Werkvertrag - hat der BR da Mitbestimmungsrechte und auf was müssen wir achten?
Hallo zusammen, unser Arbeitgeber möchte die Arbeit einer Abteilung von Mitarbeitern der Behindertenwerkstatt erledigen lassen. Wir sind ein 9er BR. Dies würde etwa 10 Stammkräfte und ebensoviel Aushilfen betreffen. Was mit dem Stammpersonal passieren soll wissen wir noch nicht. Aber wir vermuten er will Aushilfen sparen und Fördergelder für die Beschäftigung Behinderter Menschen kassieren. Dabei spricht er von Werksvertrag. Die techn. Betreuung und QS bleibt in unserer Hand. Unserer Meinung nach ist das Outsourcing. Haben wir bei Werksverträgen Mitbestimmungsrechte und auf was müssen wir achten? Für sachliche Tips sind wir dankbar. Andi
Community-Antworten (3)
26.06.2007 um 11:54 Uhr
Hallo Andi,
im Fitting unter § 5 RN 249 BetrVG folgendes gefunden: " Die Kontrollmöglichkeiten des BR im Einsatzbetrieb sind durch das BetriebsverfassungsReformG erheblich verbessert worden.
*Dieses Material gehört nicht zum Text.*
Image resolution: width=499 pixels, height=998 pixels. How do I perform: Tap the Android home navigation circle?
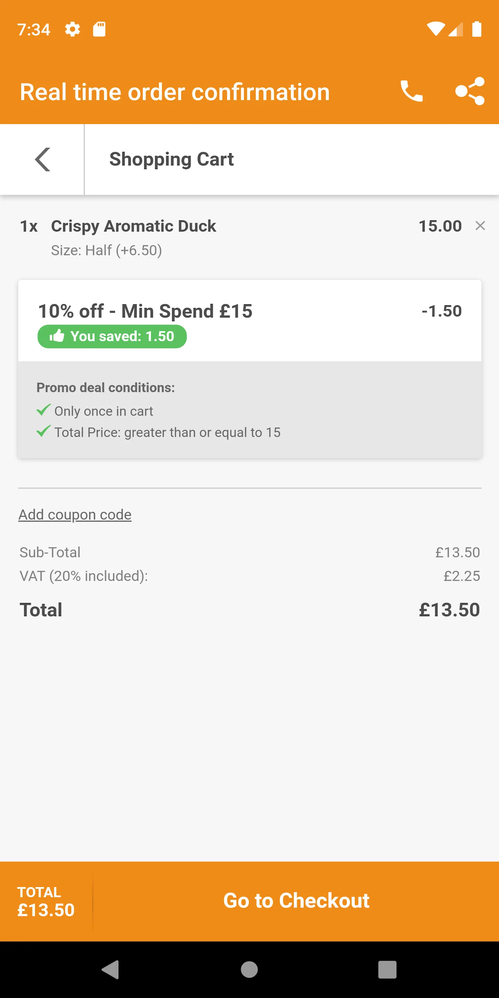(x=249, y=970)
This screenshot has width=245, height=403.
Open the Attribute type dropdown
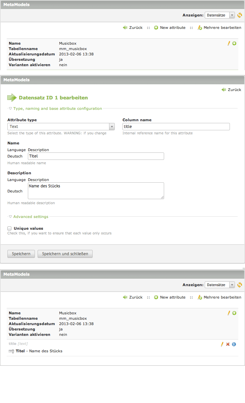tap(61, 127)
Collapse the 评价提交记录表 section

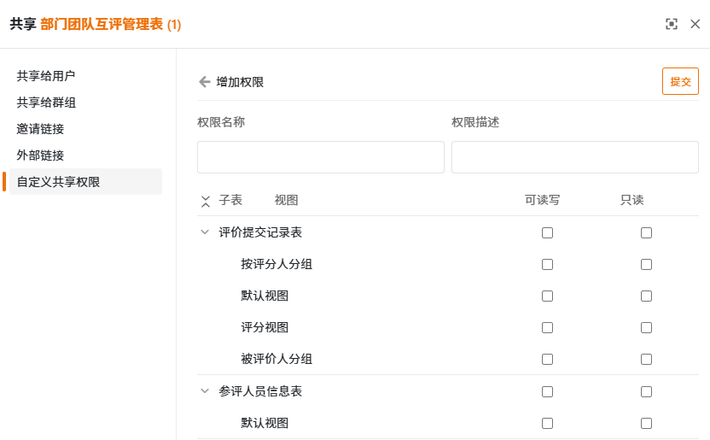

Der AG wird durch den neu eingefügten § 80 Abs. 2 S.1 zweiter Halbsatz dazu verpflichtet, den BR auch über die Beschäftigung solcher Personen zu unterrichten, die nicht in einem Arbeitsverhältnis zu ihm stehen. Dazu gehören u.a. Leiharbeitnehmer, MKonzernArbN und FremdfirmenAN. Außerdem hat der BR des aufnehmenden Betriebes einen Anspruch auf Einsicht in die mit dem anderen Unternehmer abgeschlossenen Verträge, um prüfen zu können, ob ArbeitnehmerÜberlassung vorliegt. (BAG 6.6.78 AP Nr. 6 zu § 99 BetrVG 1972). Er kann vom AG auch Listen über die Einsatztage und Zeiten der einzelnen ArbN verlangen. (BAG 31.1.89 AP Nr. 33 zu § 80 BetrVG 1972)."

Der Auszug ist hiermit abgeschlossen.